Do you use your pain to create? Leave a comment!

Some of my best writing bled out through my wounds and pain. It is more passionate and real. To go back and read it takes me back and reminds me how far I’ve come. Somethings you don’t want to relive but to read the writing or study the art from that kind of time can make you appreciate where you are now.
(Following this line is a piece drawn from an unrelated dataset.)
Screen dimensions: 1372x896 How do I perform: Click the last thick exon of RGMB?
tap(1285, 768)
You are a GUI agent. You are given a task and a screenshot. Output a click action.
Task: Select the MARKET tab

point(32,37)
Not during, no. After I have come through it, then I use my experience and remembrances to create. Lord, during I am lucky to get up off the couch! *chuckle*
I think the last twenty years of my life have been a struggle for me to see how much pain I can actually endure in an office job to get me to realize I need to do my artwork again to find peace. With each passing year, the hurdle gets higher and higher and I don’t seem to be able to get where I want to go. I have had minor triumphs when I am bursting to get something artistic out of me: I write poems, I make presents, etc. etc. but nothing real to add to a body of work. It upsets me. I do not know how to tear this wall down as I cannot stand my real job any longer.
Laurie - I know exactly what you mean. Thanks…
Urban - I totally hear you. But it is interesting what can happen when you create during the actual pain part. Give it a shot next time!
Ann - Writing poems and giving presents sound real enough to me. But if it’s a body of work you want it can certainly happen. Just sounds like a discipline issue.
If you made one painting every month for a year that’s 12 paintings. In five years that’s 60 paintings. In 10 years that’s 120 paintings. That’s a body of work.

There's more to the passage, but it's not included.